Заметив, что этот «музыкальный шум» неприятен Губерту, она забарабанила с еще большей силой, хладнокровно пожертвовав третьей струной. Это, наконец, подействовало. Асессор убедился, что сегодня не удастся объясниться, и решил отступить.

Когда он ушел, Маргарита встала и заперла рояль.

— Лопнули три струны, — произнесла она с некоторым удовлетворением, — но все же я не дала ему объясниться; пусть с ним разделывается папа.

Она села к столу, взяла книгу и снова углубилась в «Историю германистики».

Несколькими часами позднее Вольдемар Нордек возвращался верхом из Л., куда поехал сегодня утром и где довольно часто бывал в последнее время. Он знал, что его отношения с матерью являлись предметом разговоров в Л., а потому старался не давать пищи всяким вздорным слухам и показывал всем, что совершенно спокоен. Теперь, когда он был в лесу один, его лицо выражало глубокую тоску, а лоб был мрачно нахмурен. Он ехал шагом, не разбирая дороги, и на одном из перекрестков машинально придержал лошадь, чтобы пропустить летевшие во весь дух сани.

Норман вдруг поднялся на дыбы; всадник так сильно дернул узду, что лошадь испугалась и бросилась в сторону, попав при этом в канаву, шедшую вдоль дороги и только слегка прикрытую снегом, и чуть не упала вместе с всадником. Однако Вольдемар быстро заставил коня выскочить из канавы.

Между тем сани по приказанию сидевшей в них дамы остановились, и молодой человек приблизился к ним. Сидевшая в них дама была бледна и заметно взволнована.

— Простите, графиня Моринская, если я перепугал вас, — произнес он, — моя лошадь испугалась неожиданной встречи.

Ванда была не из пугливых и причиной ее сильной бледности являлся, вероятно, не столько испуг, сколько неожиданная встреча.

— Надеюсь, вы не ушиблись? — спросила она.

— Я — нет, но Норман… — Вольдемар не договорил и быстро соскочил с седла. Лошадь, видимо, повредила себе заднюю ногу.
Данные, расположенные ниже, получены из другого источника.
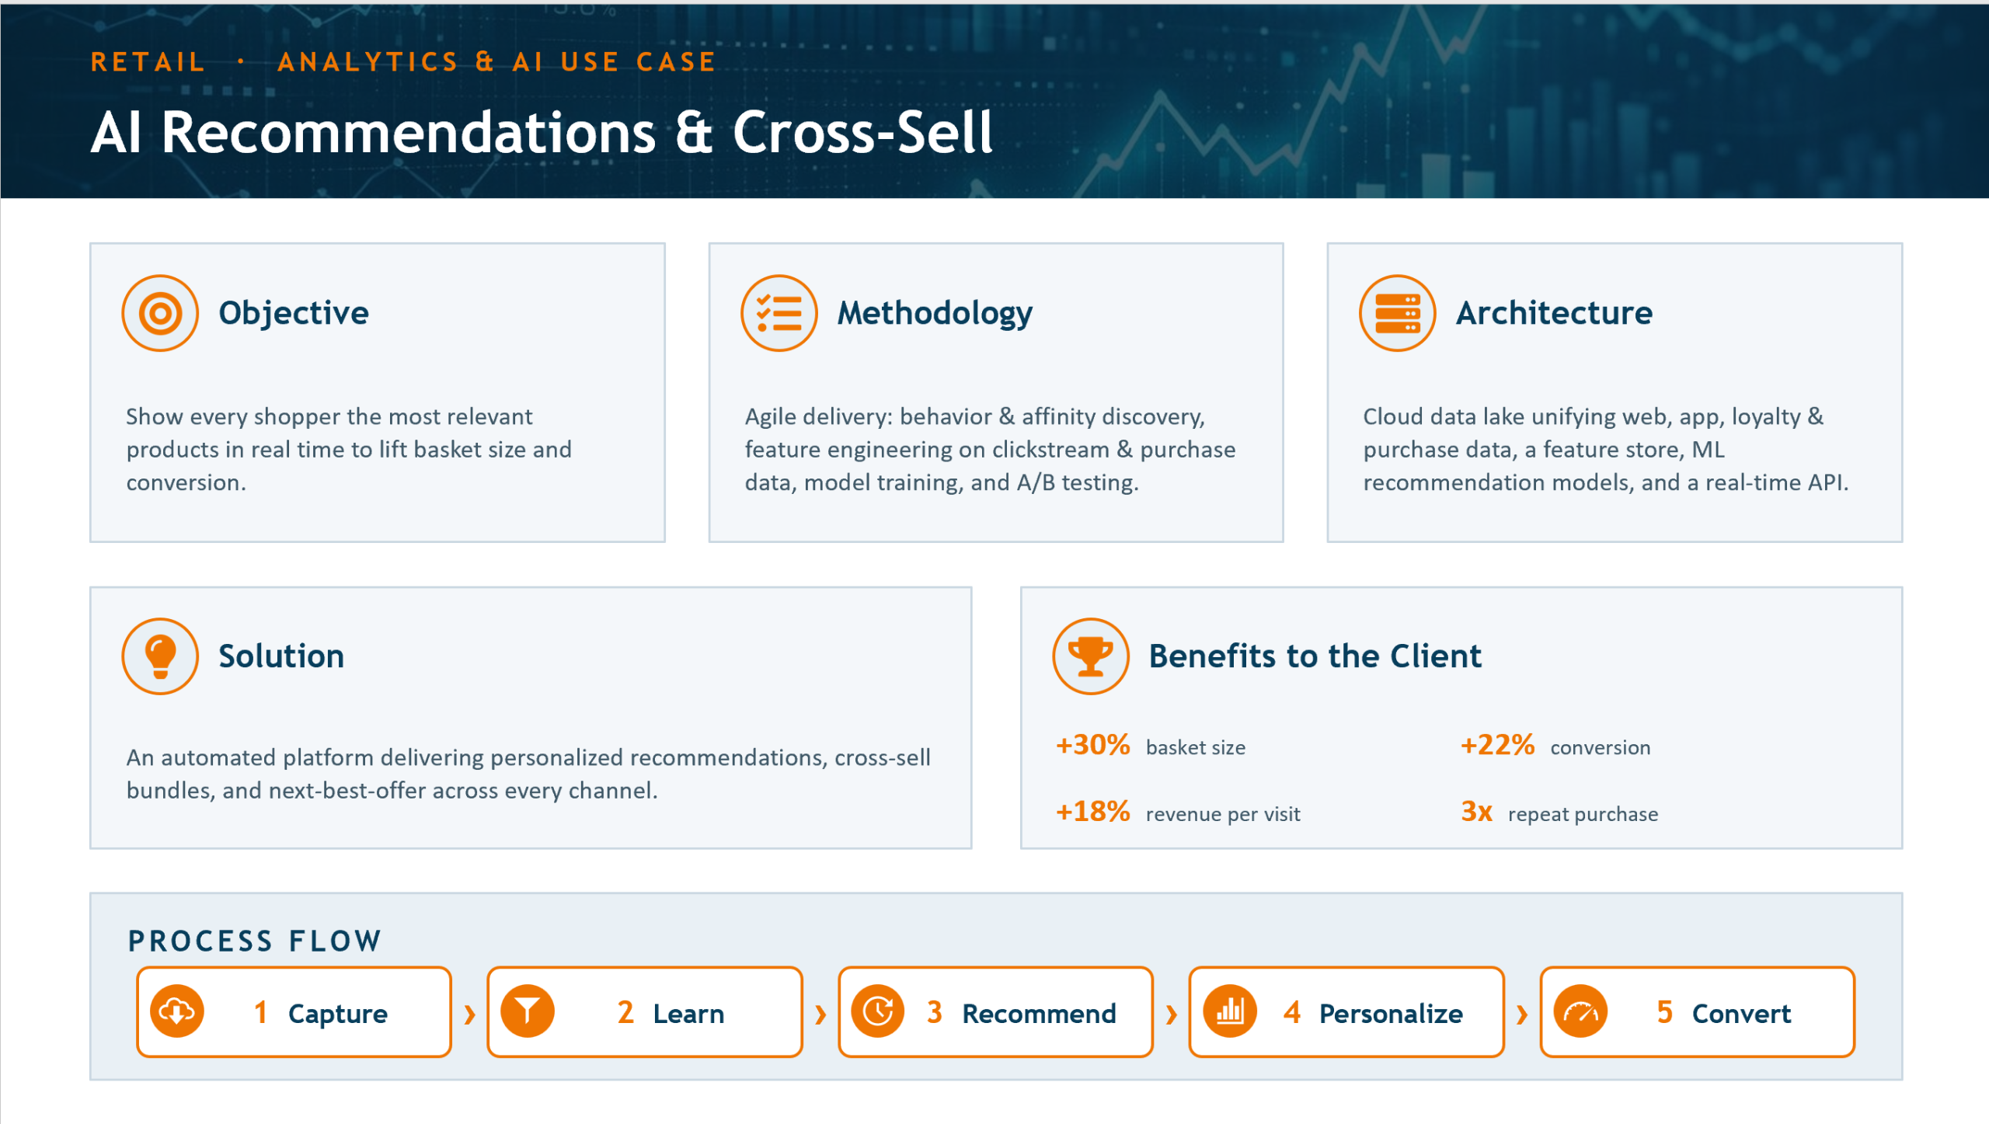Viewport: 1989px width, 1124px height.
Task: Click the +30% basket size metric
Action: (x=1150, y=746)

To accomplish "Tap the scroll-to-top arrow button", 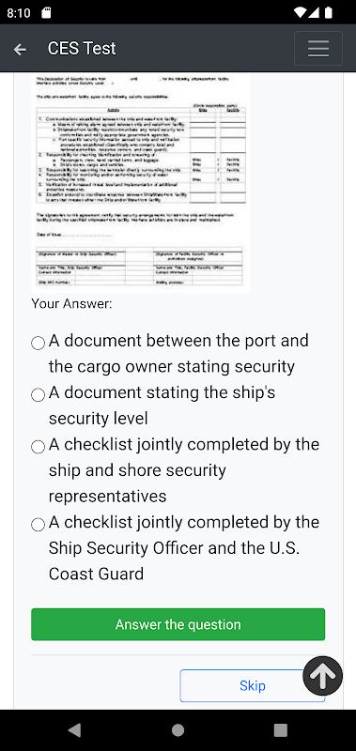I will [322, 675].
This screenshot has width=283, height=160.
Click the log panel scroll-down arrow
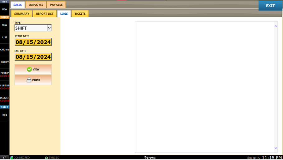(276, 148)

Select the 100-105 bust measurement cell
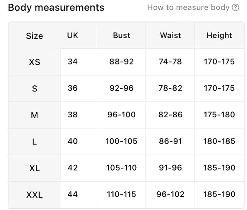pos(121,142)
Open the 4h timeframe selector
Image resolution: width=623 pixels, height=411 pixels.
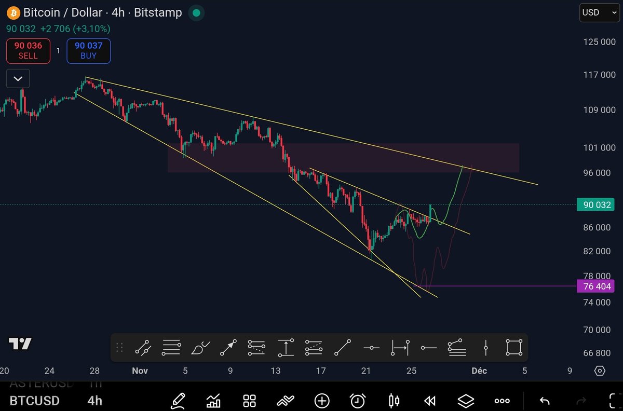[93, 401]
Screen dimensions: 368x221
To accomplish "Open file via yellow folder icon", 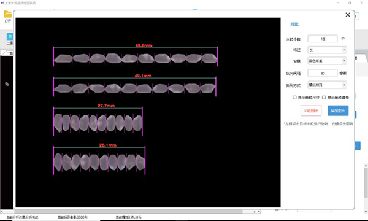I will [x=8, y=14].
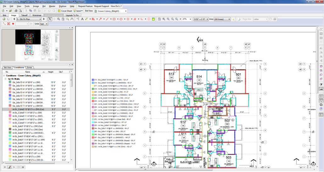Image resolution: width=324 pixels, height=172 pixels.
Task: Open the Area (All Areas) dropdown
Action: pyautogui.click(x=229, y=19)
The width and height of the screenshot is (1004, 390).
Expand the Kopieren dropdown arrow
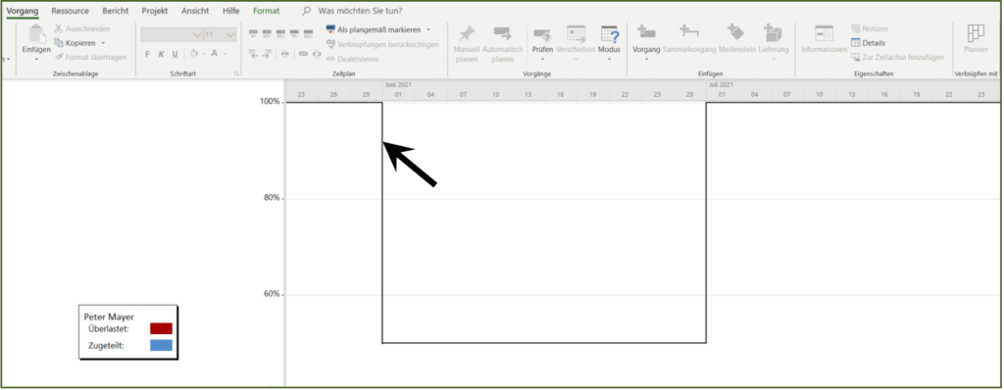tap(103, 43)
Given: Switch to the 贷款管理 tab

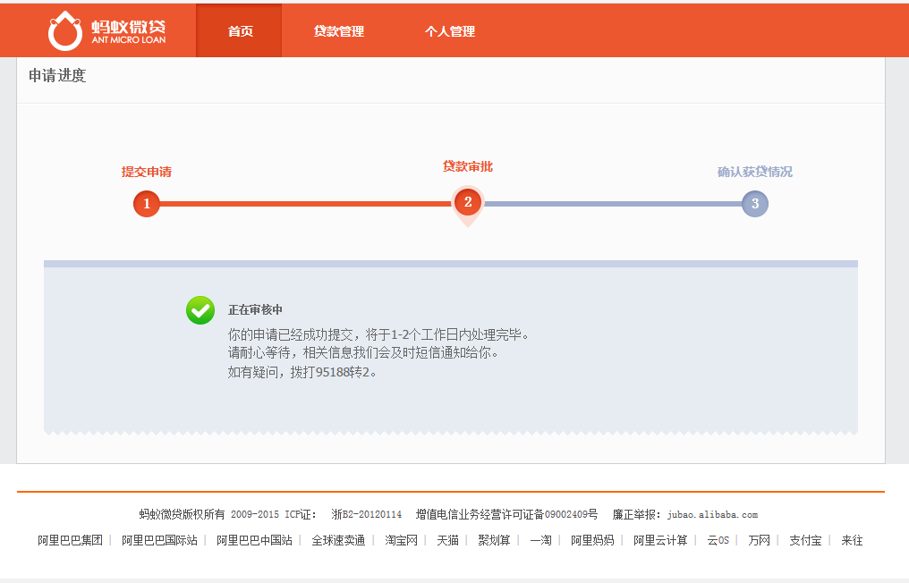Looking at the screenshot, I should (x=338, y=31).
Вольдемар быстро осмотрел ее и снова обратился к молодой графине. — Это пустяки, — произнес он прежним холодным и принужденным тоном, — прошу вас не терять из-за этого своего времени.

Вслед за тем он, поклонившись, отступил в сторону, чтобы пропустить сани.
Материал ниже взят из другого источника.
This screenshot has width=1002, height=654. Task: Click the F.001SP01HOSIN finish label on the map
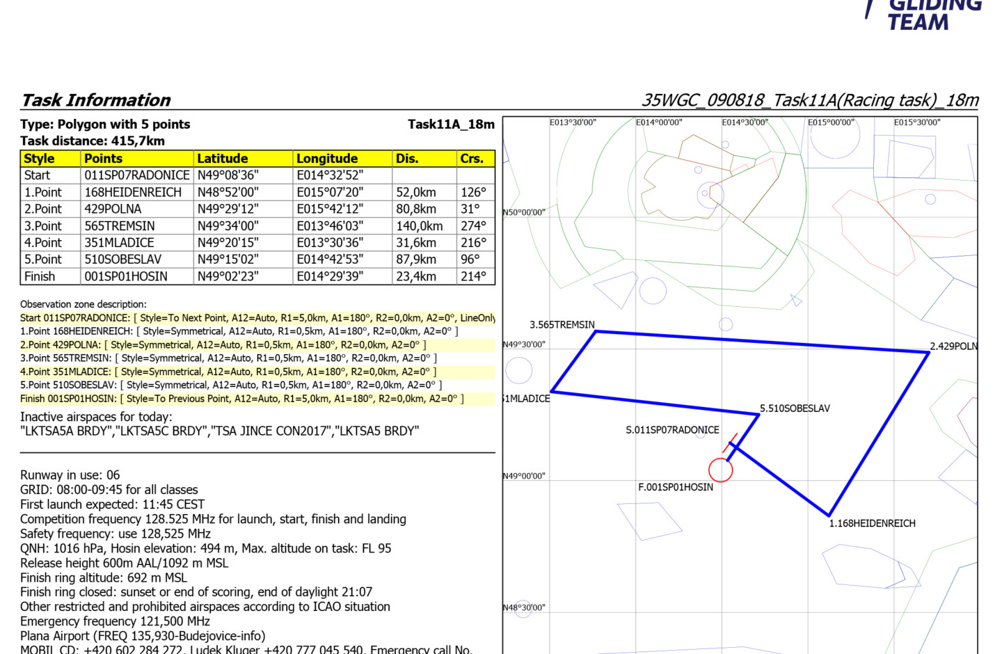coord(676,487)
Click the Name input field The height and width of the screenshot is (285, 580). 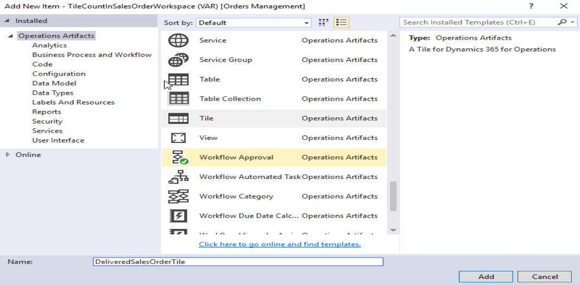pyautogui.click(x=238, y=262)
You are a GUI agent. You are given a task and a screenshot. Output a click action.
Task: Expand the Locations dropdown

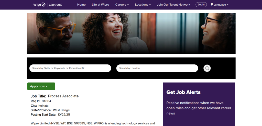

— Разве вы не сядете на лошадь? — спросила Ванда, видя, что он обернул поводья вокруг руки.

— Нет, Норман сильно хромает; ему больно идти, и он не может нести всадника.

— Но ведь до Вилицы два часа езды, — заметила Ванда, — не можете же вы проделать этот путь пешком, да еще медленным шагом.
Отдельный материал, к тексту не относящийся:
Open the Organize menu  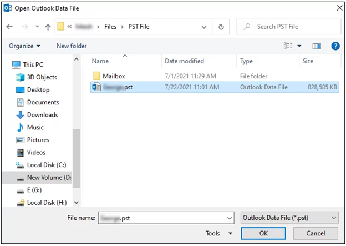click(x=24, y=46)
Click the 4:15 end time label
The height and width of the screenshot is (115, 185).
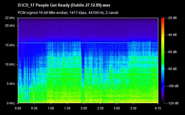point(158,108)
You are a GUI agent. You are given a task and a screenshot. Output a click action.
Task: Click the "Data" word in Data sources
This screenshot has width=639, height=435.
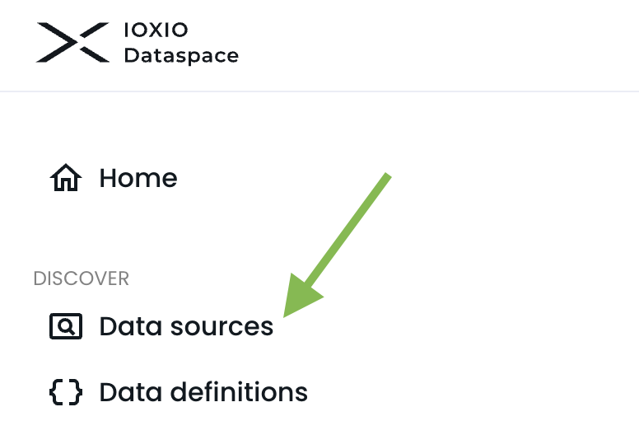129,326
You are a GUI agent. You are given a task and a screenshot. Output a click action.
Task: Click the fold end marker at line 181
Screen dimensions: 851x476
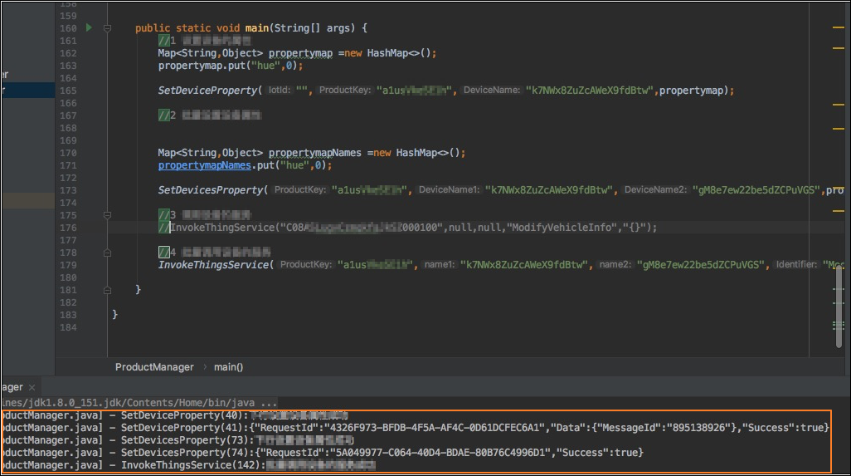click(x=107, y=290)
— Но мне не остается ничего другого, — спокойно ответил Нордек. — Я должен отвести свою лошадь хотя бы в ближайшую деревню, куда потом могу послать за ней.

— Но уже стемнеет, прежде чем вы достигнете замка.

— Не беда, я знаю дорогу.

Молодая графиня бросила взгляд на дорогу, ведущую в Вилицу и терявшуюся в лесу.

— Не лучше ли было бы, если бы вы воспользовались моими санями? — тихо, не подымая глаз, произнесла она. — Мой кучер мот бы тем временем отвести вашу лошадь в деревню.

Вольдемар с изумлением посмотрел на нее; это предложение крайне поразило его.

— Благодарю вас, но вы, вероятно, едете в Раковиц…

— Крюк через Раковиц не так велик, — поспешно перебила его Ванда, — а оттуда вы сможете один ехать в моих санях.

Эти слова были произнесены с трудом, и в них слышалась большая тревога. Прошло несколько секунд, пока Вольдемар ответил:

— Я думаю, будет лучше, если я поеду прямо в Вилицу.

— Но я прошу вас не делать этого, а ехать со мной.